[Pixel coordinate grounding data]
◇ ◇ ◇ ◇
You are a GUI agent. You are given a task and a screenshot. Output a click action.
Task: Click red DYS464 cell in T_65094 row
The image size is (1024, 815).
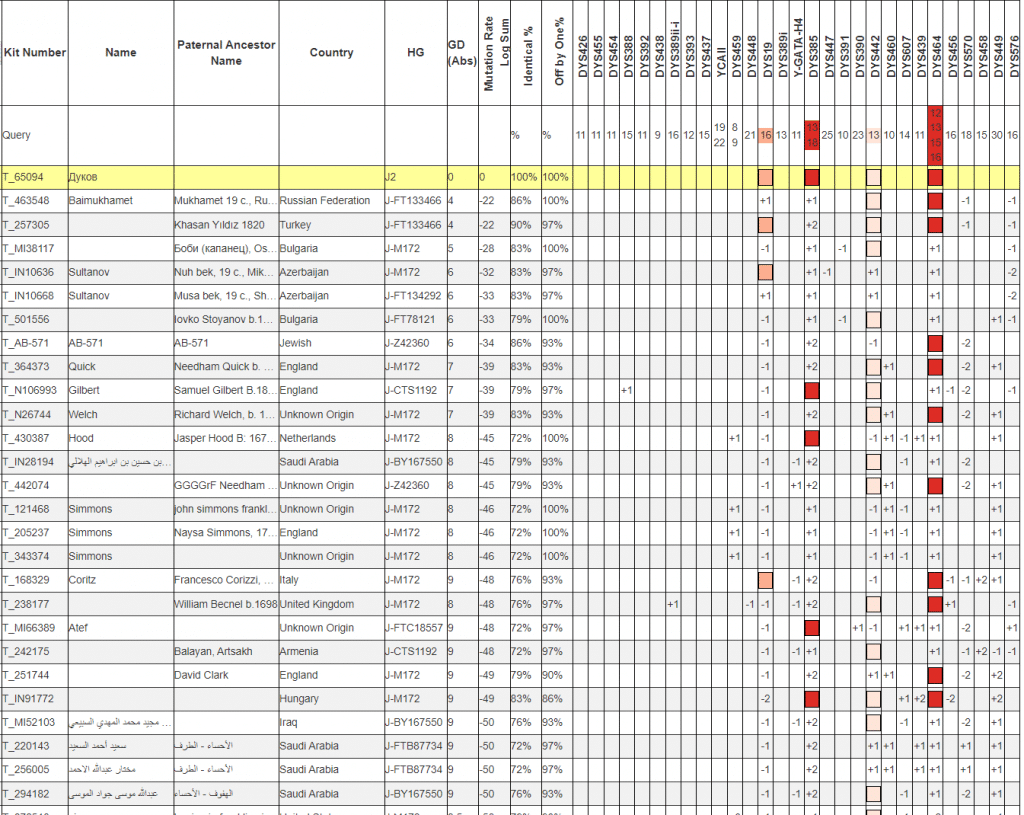[x=936, y=178]
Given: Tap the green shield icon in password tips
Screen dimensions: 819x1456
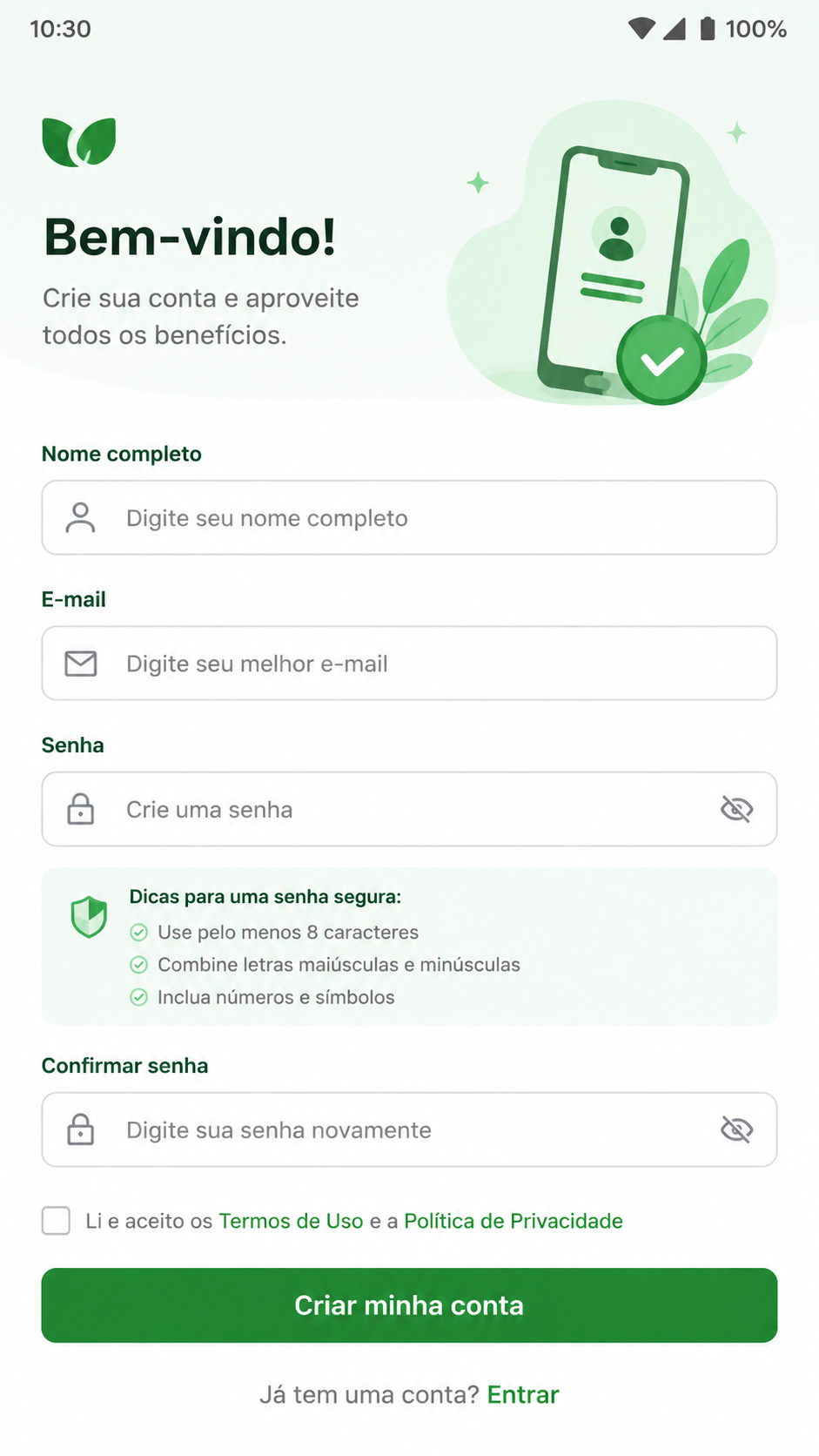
◇ ◇ ◇ ◇
WHAT NEEDS TO BE DONE:
For each record above, write it out exactly and omit any picture.

COMPLETED TASK:
You are a GUI agent. You are given a task and a screenshot. Output a click action.
Task: Click red DYS464 cell in T_65094 row
The image size is (1024, 815).
[x=936, y=178]
Given: Tap the green shield icon in password tips
Screen dimensions: 819x1456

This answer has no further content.